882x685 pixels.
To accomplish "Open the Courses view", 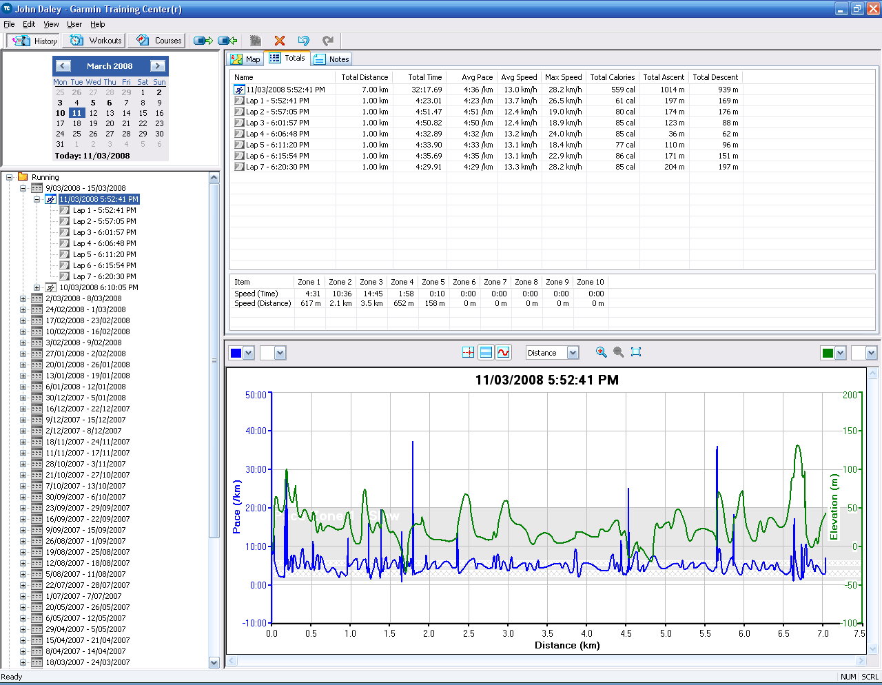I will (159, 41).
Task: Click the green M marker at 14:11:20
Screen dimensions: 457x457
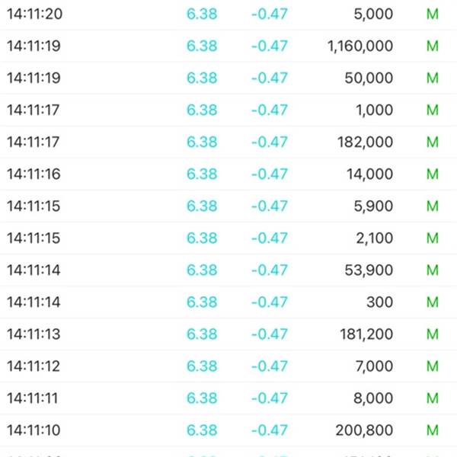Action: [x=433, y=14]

^^^^

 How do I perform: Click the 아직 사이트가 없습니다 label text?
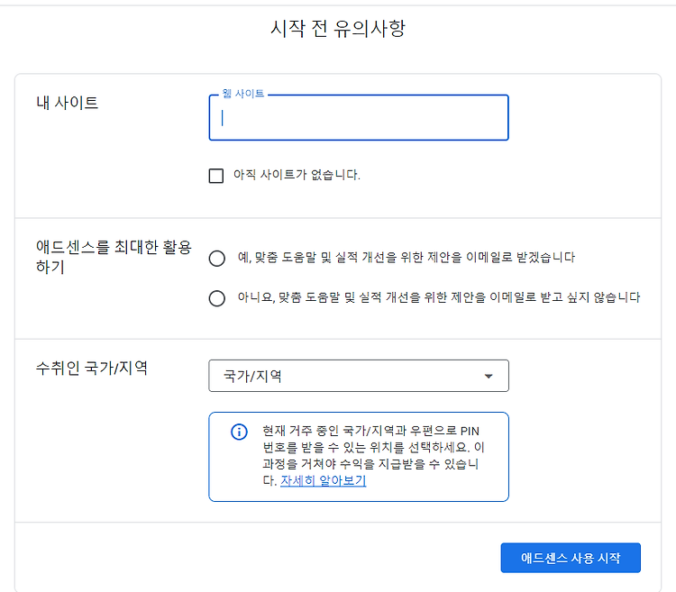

^^^^

Which lines in the material contain the word "Click"? Pull each of them out.

#### [Exercise result]
Task: Click the green M marker at 14:11:20
 How do I perform: Click the 아직 사이트가 없습니다 label text?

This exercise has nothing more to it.